- [EXERCISE PROMPT]
Copy down the listing below exactly. Do not include pictures.

- [PROVIDED INFORMATION]
_ _ _ _ _

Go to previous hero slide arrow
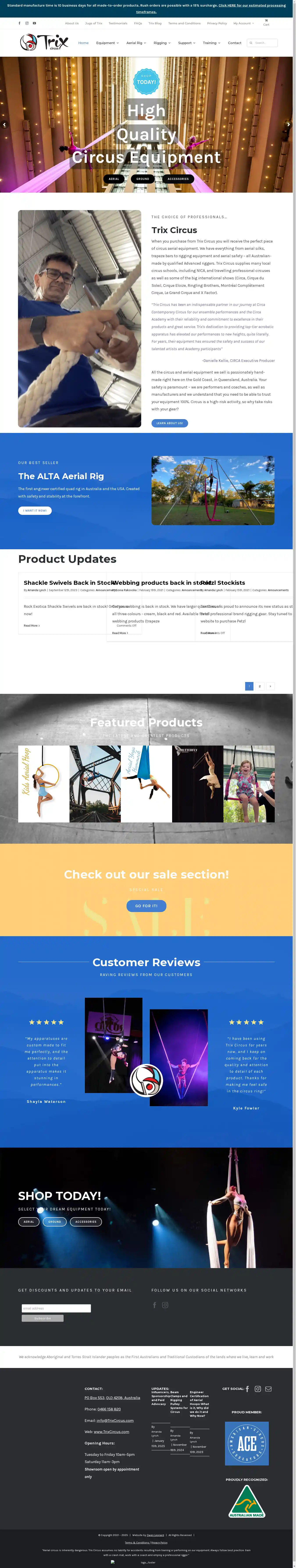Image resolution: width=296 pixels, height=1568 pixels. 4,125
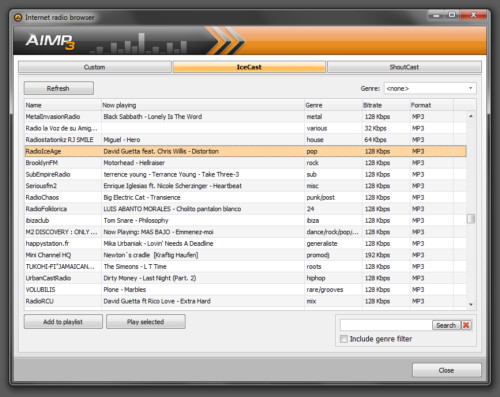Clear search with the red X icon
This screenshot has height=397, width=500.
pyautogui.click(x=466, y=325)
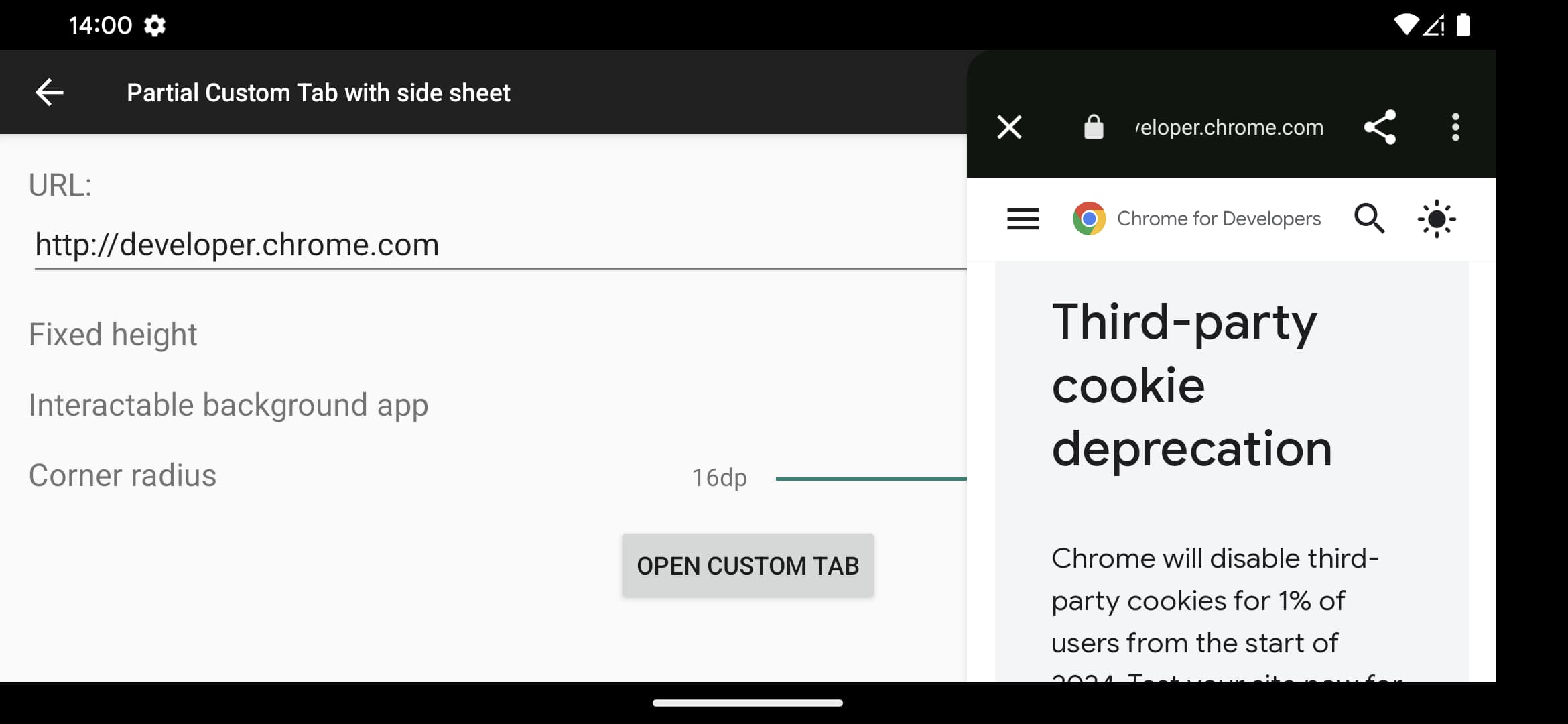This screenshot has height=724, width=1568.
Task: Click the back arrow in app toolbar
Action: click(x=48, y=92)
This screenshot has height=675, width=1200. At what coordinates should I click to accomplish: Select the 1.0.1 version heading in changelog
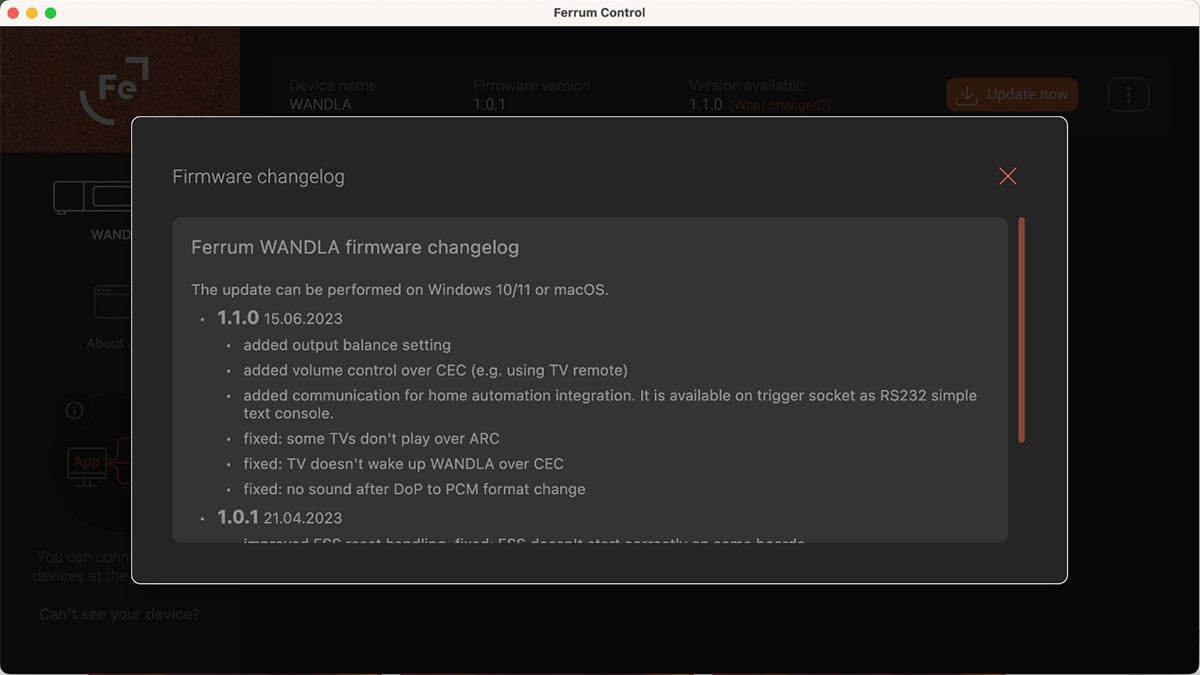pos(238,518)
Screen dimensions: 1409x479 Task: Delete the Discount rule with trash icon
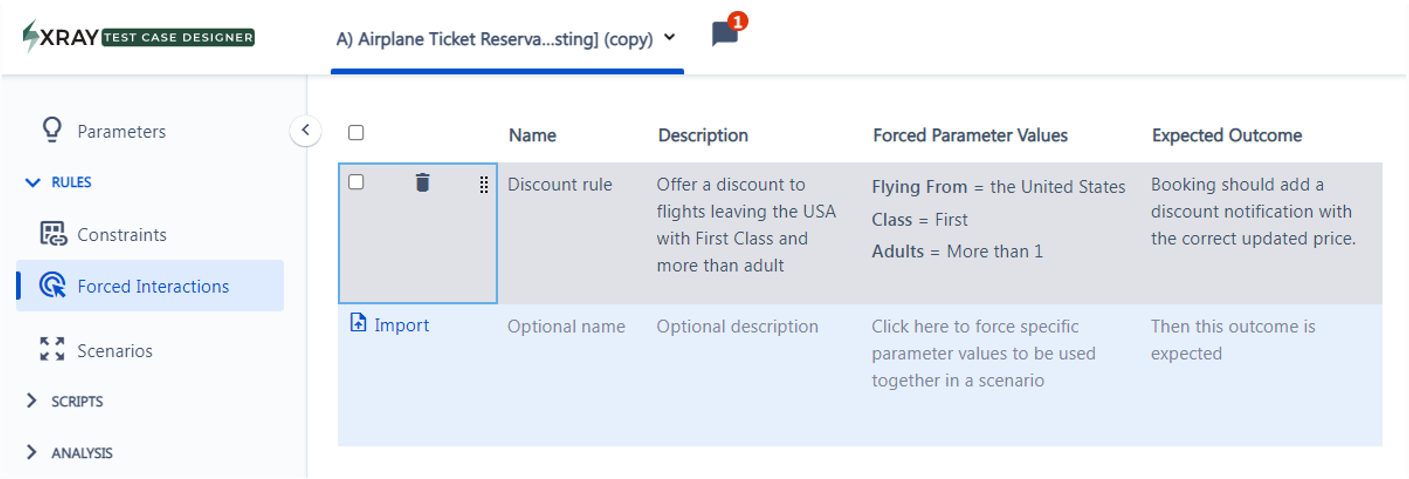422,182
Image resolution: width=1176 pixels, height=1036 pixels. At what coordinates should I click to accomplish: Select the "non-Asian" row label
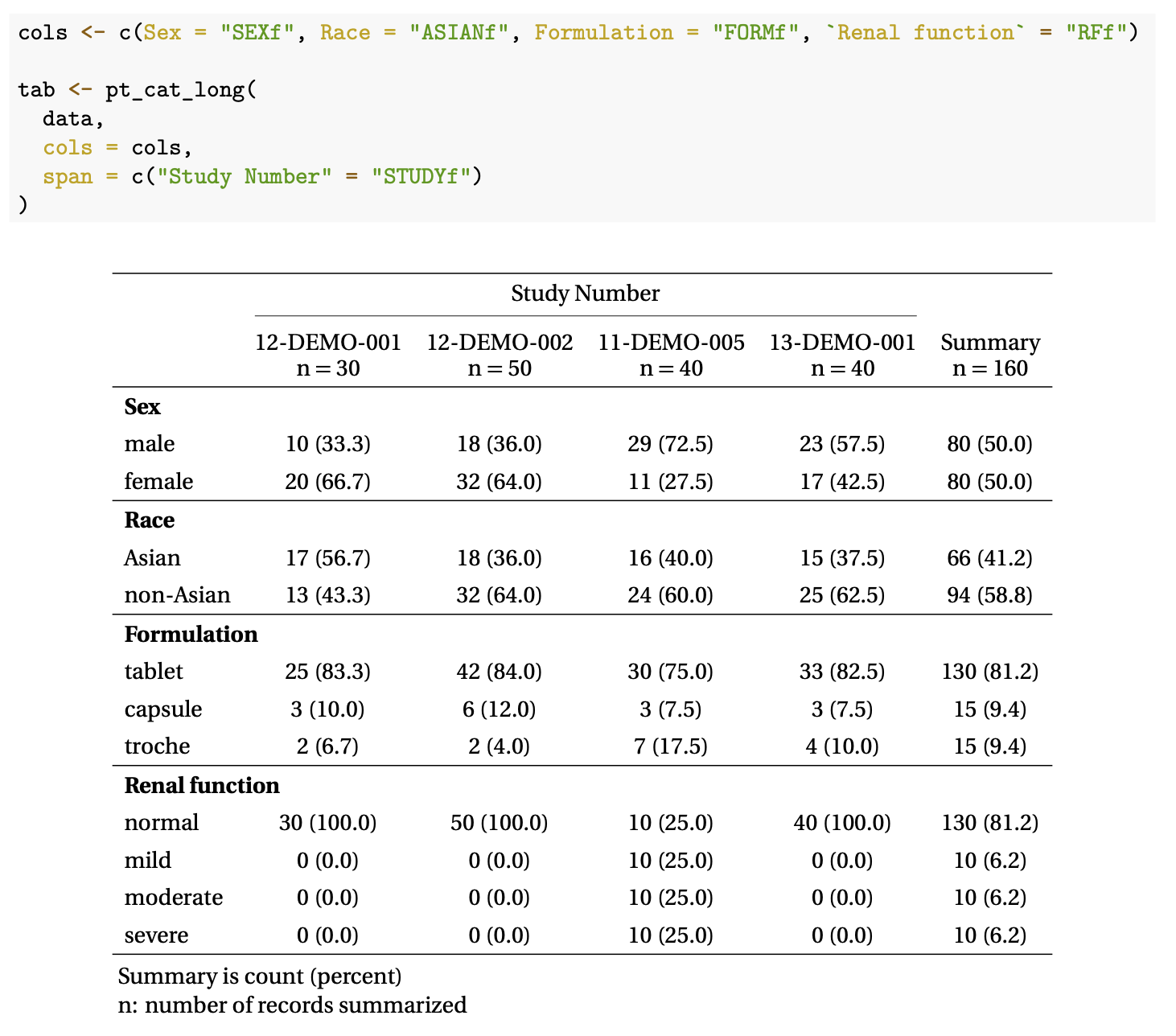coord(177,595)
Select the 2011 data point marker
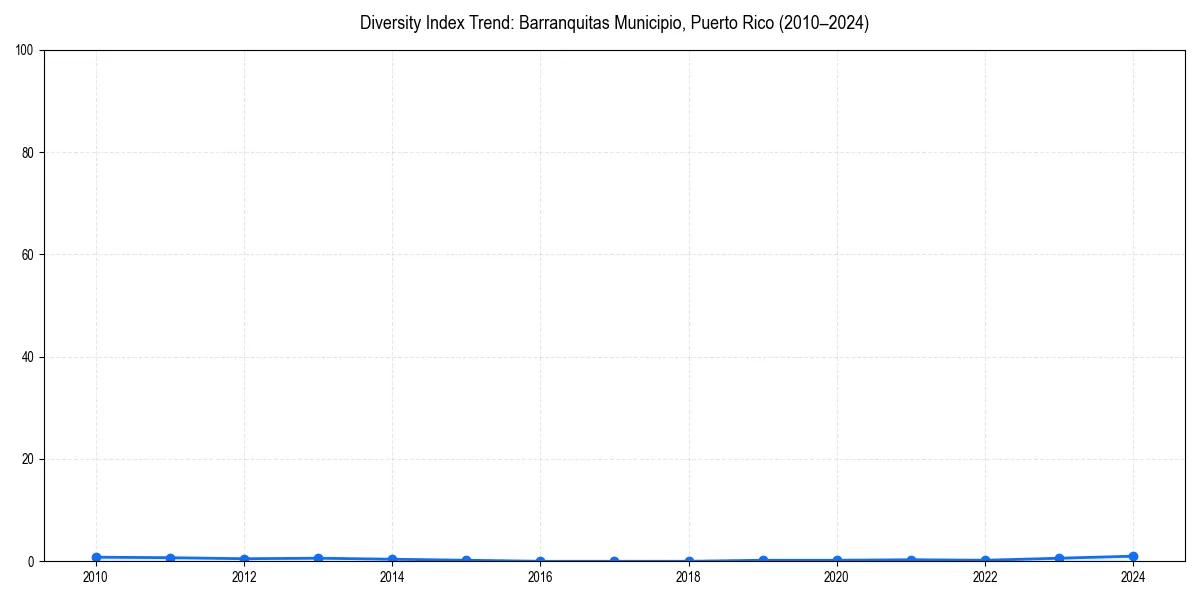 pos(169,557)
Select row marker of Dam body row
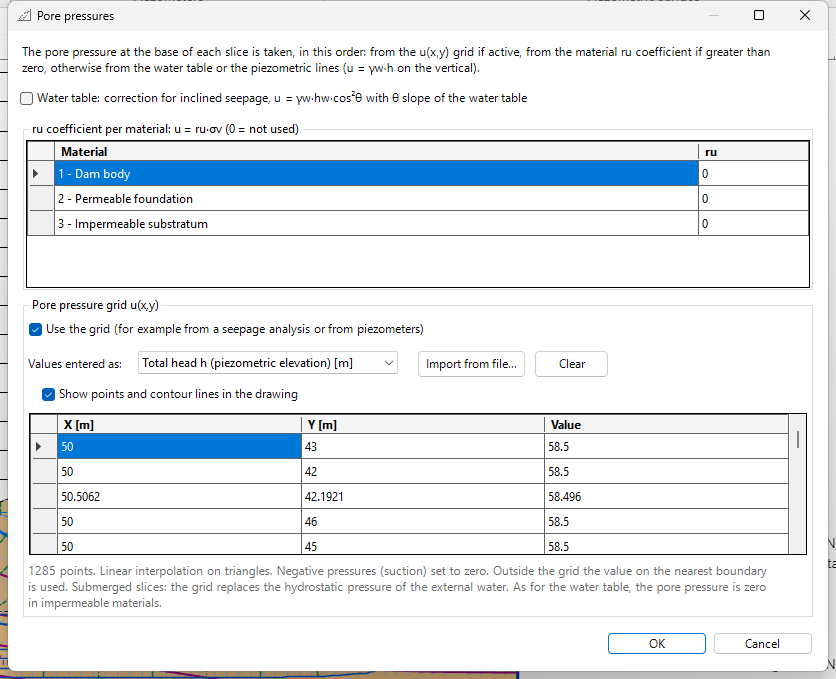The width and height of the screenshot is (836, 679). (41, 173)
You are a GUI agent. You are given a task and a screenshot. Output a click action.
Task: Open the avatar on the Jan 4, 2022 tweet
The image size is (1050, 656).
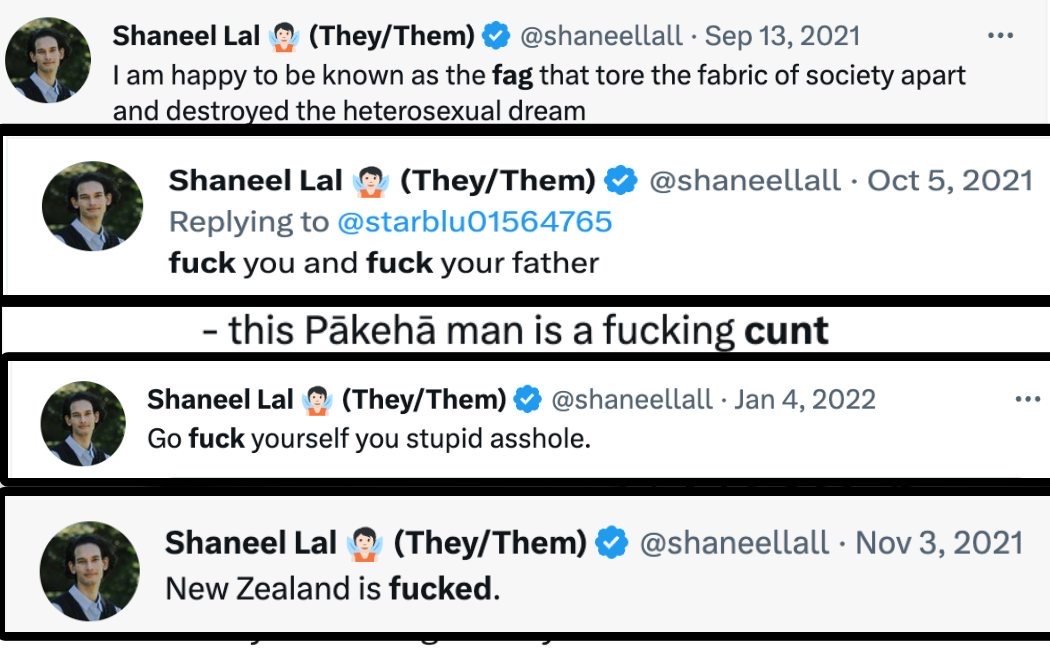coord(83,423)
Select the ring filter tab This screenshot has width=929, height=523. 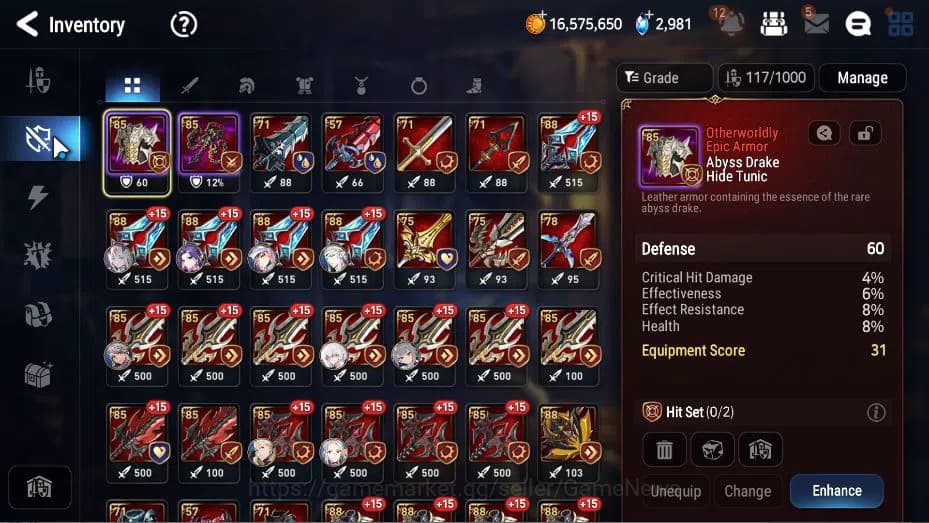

_ _ _ _ _

- [YOUR RESPONSE]
Go to previous hero slide arrow
Image resolution: width=296 pixels, height=1568 pixels. 4,125
Clear search with the red X icon
This screenshot has height=397, width=500.
pyautogui.click(x=466, y=325)
This screenshot has height=724, width=1568.
Task: Click the back arrow in app toolbar
Action: click(x=48, y=92)
This screenshot has height=675, width=1200. At what coordinates should I click to accomplish: Select the 1.0.1 version heading in changelog
pos(238,518)
Screen dimensions: 1409x479 Task: Delete the Discount rule with trash icon
422,182
Image resolution: width=1176 pixels, height=1036 pixels. At what coordinates should I click to accomplish: Select the "non-Asian" row label
coord(177,595)
Select the 2011 data point marker
 pos(169,557)
Select row marker of Dam body row
The width and height of the screenshot is (836, 679). (41, 173)
You are a GUI agent. You are given a task and a screenshot. Output a click action.
Task: Open the avatar on the Jan 4, 2022 tweet
The image size is (1050, 656).
coord(83,423)
Select the ring filter tab This screenshot has width=929, height=523. 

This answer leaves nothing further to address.